Nurse prescribing ‘supports and enhances’ established diabetes services, according to the conclusion of this case study of nine English settings in which nurses prescribe for people with diabetes.
Semi-structured interviews with nurse prescribers and other team members (administrative staff, doctors and non-prescribing nurses) revealed that the specialist nurses tended to treat patients with poorly controlled diabetes whereas nurses in general practice usually cared for patients with better controlled diabetes and prescribed a wider range of medicines for diabetes and related co-morbidities. Scope of practice and levels of responsibility varied, with nurses in one general practice setting taking responsibility for the whole of diabetes care with little input from the GPs, whereas one diabetes specialist nurse had been prevented from prescribing for inpatients.

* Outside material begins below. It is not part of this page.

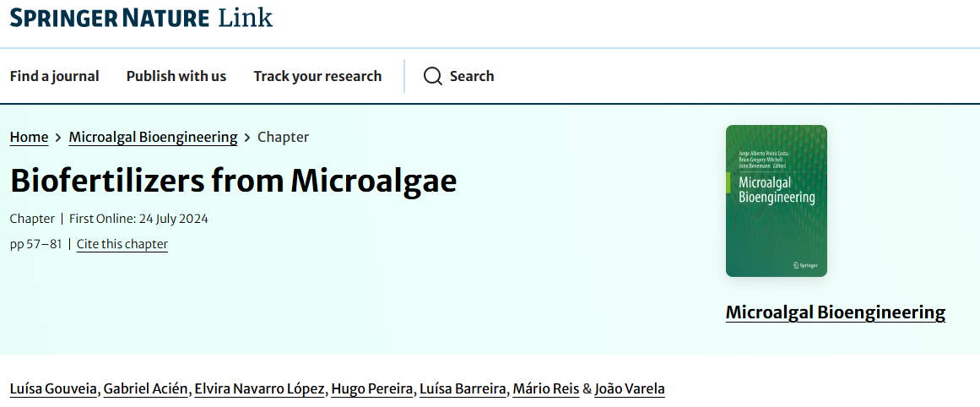Open the Find a journal menu
The width and height of the screenshot is (980, 407).
coord(54,76)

Nurse prescribing was seen as facilitating change rather than causing it, with the shift of diabetes services to the community perceived as the main driver for change. It did, however, provide the flexibility and impetus to consider different ways of working: nurses in general practice were introducing a single review process in which patients with diabetes and co-morbidities had all their conditions reviewed at the same time. Prescribing by nurses was seen as helping to provide a more streamlined, responsive service, with good teamworking being important, for example in sharing information about new medicines.
Carey N, Stenner K and Courtenay M. How nurse prescribing is being used in diabetes services: views of nurses and team members. J Nursing Healthcare Chronic Illness 2010; 2(1): 13-21.